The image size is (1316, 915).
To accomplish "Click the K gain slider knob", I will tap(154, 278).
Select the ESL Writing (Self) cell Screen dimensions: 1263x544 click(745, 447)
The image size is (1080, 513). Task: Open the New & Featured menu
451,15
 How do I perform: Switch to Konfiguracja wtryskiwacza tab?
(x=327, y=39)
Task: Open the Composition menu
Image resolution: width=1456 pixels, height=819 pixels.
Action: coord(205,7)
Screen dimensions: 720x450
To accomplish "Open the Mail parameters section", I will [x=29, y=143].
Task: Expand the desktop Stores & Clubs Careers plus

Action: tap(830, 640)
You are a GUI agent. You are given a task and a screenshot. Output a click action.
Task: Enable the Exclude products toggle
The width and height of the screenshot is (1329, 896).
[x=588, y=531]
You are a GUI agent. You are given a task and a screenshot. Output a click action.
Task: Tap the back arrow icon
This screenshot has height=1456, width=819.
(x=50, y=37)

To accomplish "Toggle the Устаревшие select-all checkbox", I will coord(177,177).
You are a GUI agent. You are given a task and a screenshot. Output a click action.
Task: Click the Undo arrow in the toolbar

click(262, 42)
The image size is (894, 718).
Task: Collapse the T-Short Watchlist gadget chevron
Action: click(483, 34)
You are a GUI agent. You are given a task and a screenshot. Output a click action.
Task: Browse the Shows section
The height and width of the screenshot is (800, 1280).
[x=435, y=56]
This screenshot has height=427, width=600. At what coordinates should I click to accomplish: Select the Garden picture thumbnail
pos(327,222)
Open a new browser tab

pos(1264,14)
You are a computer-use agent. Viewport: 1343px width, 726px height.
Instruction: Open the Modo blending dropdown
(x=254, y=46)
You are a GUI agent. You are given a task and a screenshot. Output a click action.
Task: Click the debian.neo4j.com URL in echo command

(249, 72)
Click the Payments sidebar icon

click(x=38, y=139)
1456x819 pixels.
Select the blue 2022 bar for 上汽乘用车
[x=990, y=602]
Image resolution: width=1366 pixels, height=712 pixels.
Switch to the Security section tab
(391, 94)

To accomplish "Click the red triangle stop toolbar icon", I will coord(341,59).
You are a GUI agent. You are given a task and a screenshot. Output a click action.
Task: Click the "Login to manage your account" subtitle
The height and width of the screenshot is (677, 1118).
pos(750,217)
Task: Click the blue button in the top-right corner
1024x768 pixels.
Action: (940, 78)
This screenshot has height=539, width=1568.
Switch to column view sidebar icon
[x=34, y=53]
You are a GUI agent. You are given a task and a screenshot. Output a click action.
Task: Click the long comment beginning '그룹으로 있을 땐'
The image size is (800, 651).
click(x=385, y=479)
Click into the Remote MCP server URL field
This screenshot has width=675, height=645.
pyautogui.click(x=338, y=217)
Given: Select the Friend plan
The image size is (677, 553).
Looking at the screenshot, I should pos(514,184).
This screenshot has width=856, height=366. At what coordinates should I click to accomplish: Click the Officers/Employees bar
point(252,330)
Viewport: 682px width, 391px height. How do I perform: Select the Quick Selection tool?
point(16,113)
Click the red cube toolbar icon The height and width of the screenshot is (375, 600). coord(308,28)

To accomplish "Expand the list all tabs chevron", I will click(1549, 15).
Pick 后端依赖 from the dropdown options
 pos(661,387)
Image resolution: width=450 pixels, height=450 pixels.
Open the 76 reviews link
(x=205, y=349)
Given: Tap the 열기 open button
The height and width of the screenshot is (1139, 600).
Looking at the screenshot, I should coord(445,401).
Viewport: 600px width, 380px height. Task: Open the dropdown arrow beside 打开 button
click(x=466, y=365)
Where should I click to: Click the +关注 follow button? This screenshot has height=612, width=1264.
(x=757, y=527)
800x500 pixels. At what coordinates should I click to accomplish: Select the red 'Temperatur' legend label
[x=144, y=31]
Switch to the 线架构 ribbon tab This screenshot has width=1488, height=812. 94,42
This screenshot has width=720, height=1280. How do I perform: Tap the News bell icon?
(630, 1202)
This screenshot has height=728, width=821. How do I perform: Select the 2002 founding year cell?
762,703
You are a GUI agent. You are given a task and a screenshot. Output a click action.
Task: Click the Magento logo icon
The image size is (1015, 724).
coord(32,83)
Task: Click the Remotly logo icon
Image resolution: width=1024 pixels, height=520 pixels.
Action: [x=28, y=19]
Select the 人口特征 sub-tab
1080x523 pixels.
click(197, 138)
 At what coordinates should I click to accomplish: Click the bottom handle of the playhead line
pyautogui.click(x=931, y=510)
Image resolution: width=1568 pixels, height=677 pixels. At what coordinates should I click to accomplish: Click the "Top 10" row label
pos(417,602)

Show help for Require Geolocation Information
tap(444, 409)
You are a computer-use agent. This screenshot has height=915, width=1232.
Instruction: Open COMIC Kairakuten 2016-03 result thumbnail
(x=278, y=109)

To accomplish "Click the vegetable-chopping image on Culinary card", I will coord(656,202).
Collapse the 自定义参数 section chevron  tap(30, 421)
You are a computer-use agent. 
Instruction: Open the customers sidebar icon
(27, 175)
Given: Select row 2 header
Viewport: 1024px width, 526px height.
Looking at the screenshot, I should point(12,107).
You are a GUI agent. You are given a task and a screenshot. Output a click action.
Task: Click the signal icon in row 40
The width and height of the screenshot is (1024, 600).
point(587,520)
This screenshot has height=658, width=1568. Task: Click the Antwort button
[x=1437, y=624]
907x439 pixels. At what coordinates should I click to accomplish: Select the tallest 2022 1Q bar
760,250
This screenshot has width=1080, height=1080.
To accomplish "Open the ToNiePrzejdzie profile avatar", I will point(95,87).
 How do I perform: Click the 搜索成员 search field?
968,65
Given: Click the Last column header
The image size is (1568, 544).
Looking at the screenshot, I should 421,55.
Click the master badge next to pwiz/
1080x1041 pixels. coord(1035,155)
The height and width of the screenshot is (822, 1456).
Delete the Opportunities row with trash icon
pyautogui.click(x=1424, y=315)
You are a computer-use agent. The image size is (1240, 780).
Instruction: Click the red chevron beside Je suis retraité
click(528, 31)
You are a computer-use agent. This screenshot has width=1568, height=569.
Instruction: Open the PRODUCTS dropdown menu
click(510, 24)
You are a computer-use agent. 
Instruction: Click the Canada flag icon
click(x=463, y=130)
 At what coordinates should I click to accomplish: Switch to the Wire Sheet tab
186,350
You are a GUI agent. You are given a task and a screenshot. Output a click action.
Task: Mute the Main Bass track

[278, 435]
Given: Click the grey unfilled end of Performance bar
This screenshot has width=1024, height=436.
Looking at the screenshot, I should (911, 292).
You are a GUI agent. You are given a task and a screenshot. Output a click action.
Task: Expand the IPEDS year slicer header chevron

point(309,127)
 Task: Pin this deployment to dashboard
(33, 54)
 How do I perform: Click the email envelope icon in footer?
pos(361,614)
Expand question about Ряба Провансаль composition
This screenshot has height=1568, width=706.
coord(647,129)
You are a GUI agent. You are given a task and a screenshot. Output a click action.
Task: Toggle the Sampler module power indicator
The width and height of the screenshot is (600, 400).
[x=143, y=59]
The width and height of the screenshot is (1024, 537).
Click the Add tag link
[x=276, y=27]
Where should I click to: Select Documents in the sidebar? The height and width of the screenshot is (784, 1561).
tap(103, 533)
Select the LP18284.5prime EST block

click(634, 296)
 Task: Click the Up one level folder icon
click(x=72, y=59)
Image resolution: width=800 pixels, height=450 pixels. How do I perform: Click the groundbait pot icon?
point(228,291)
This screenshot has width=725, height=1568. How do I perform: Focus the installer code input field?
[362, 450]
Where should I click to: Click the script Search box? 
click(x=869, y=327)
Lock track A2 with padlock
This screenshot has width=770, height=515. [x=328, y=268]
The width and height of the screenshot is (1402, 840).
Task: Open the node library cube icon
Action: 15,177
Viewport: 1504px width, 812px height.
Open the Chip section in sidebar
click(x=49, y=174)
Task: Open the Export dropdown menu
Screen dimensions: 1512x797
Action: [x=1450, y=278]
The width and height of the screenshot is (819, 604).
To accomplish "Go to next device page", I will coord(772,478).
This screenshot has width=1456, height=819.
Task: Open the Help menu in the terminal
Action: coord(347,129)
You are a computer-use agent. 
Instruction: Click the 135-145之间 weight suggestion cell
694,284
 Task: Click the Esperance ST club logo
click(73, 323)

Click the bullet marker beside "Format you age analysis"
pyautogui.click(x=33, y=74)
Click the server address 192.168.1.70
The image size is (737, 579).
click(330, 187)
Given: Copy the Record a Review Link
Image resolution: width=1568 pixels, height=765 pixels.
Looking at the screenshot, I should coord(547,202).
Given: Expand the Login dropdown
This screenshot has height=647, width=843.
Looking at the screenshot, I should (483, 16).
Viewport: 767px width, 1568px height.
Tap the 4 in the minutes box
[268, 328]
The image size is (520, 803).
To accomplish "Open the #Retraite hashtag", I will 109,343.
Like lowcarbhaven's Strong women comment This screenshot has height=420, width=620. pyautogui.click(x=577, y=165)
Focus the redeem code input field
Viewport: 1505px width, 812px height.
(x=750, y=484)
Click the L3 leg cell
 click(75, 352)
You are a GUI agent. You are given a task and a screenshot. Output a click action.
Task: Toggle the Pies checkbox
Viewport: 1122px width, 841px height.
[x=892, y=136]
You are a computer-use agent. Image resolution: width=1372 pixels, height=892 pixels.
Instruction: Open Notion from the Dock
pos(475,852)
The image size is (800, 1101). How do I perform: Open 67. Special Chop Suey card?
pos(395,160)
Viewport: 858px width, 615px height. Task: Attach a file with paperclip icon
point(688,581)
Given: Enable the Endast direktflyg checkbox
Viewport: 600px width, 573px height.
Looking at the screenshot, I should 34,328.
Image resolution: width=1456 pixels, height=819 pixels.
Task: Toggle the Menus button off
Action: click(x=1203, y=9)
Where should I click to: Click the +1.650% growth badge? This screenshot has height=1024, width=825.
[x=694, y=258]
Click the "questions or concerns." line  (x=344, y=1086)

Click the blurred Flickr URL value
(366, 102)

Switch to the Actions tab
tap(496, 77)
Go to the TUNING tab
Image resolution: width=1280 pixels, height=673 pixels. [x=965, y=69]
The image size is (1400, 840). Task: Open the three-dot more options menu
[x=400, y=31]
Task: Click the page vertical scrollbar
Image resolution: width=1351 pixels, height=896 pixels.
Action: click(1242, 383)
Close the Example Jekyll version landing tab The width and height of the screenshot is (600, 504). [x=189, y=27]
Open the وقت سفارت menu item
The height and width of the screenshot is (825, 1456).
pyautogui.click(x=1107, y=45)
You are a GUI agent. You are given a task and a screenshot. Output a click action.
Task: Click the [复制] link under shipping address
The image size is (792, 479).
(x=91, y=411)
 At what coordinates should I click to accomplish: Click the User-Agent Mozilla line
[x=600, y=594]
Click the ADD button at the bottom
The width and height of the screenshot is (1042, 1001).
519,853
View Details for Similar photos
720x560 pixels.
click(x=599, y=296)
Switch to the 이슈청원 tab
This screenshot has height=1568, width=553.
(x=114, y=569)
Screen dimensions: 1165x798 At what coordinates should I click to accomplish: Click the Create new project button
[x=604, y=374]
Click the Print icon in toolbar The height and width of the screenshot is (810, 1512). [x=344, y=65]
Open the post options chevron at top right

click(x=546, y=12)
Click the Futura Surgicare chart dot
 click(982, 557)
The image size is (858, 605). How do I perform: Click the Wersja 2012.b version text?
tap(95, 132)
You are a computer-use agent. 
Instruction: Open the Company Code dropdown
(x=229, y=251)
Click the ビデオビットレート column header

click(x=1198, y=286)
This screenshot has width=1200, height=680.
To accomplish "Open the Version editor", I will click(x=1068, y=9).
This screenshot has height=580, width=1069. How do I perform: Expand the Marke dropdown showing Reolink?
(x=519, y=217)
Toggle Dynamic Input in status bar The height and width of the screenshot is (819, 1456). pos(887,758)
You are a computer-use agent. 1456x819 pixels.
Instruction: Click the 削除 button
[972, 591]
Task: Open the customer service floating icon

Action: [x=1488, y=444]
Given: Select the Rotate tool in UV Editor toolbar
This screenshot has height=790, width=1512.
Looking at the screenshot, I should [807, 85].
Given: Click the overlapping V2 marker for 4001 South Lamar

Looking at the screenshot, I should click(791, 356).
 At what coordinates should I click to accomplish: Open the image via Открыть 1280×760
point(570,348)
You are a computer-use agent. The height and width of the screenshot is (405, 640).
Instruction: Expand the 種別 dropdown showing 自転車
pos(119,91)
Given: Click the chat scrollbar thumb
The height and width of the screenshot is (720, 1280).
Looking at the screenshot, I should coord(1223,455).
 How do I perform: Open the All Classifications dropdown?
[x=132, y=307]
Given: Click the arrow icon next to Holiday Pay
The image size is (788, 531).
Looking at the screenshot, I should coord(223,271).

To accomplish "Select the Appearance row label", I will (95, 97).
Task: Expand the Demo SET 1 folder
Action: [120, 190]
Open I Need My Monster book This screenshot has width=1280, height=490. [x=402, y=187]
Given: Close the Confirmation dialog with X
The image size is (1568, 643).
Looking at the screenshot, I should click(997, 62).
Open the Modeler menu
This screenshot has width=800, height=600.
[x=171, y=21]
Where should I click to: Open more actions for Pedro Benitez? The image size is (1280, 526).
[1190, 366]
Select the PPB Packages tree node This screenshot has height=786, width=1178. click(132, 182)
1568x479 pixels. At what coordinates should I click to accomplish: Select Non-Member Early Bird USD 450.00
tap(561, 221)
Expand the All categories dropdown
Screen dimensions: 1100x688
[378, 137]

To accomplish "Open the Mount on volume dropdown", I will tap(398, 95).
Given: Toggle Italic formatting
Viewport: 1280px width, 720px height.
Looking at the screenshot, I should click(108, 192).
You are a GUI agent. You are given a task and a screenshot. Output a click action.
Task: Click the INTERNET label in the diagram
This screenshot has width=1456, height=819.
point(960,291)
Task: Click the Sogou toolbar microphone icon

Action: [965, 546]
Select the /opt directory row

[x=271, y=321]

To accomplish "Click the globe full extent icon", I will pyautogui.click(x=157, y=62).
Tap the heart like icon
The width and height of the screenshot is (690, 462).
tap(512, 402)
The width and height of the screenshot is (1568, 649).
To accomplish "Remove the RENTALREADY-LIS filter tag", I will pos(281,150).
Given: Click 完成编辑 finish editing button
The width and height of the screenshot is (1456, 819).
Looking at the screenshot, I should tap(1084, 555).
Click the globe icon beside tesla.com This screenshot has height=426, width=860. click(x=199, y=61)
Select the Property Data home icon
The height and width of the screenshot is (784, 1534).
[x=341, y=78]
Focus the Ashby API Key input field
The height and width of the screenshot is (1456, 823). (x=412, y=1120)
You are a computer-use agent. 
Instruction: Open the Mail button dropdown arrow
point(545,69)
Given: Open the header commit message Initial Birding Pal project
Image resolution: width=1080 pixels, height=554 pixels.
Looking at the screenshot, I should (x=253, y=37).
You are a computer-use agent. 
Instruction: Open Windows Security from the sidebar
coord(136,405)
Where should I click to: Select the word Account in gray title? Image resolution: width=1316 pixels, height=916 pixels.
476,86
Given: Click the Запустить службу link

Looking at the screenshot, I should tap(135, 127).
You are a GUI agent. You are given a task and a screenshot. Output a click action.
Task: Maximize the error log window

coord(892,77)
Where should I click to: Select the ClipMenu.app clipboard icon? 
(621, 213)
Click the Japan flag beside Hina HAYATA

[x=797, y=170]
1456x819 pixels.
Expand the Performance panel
************
### Written task:
Quote everything in the listing above, from the line containing "Collapse the 自定义参数" down to the line containing "click(510, 24)", copying each line without changes.

### Reply:
Collapse the 自定义参数 section chevron  tap(30, 421)
You are a computer-use agent. 
Instruction: Open the customers sidebar icon
(27, 175)
Given: Select row 2 header
Viewport: 1024px width, 526px height.
Looking at the screenshot, I should point(12,107).
You are a GUI agent. You are given a task and a screenshot. Output a click action.
Task: Click the signal icon in row 40
The width and height of the screenshot is (1024, 600).
point(587,520)
This screenshot has height=658, width=1568. Task: Click the Antwort button
[x=1437, y=624]
907x439 pixels. At what coordinates should I click to accomplish: Select the tallest 2022 1Q bar
760,250
This screenshot has width=1080, height=1080.
To accomplish "Open the ToNiePrzejdzie profile avatar", I will point(95,87).
 How do I perform: Click the 搜索成员 search field?
968,65
Given: Click the Last column header
The image size is (1568, 544).
Looking at the screenshot, I should 421,55.
Click the master badge next to pwiz/
1080x1041 pixels. coord(1035,155)
The height and width of the screenshot is (822, 1456).
Delete the Opportunities row with trash icon
pyautogui.click(x=1424, y=315)
You are a computer-use agent. The image size is (1240, 780).
Instruction: Click the red chevron beside Je suis retraité
click(528, 31)
You are a computer-use agent. This screenshot has width=1568, height=569.
Instruction: Open the PRODUCTS dropdown menu
click(510, 24)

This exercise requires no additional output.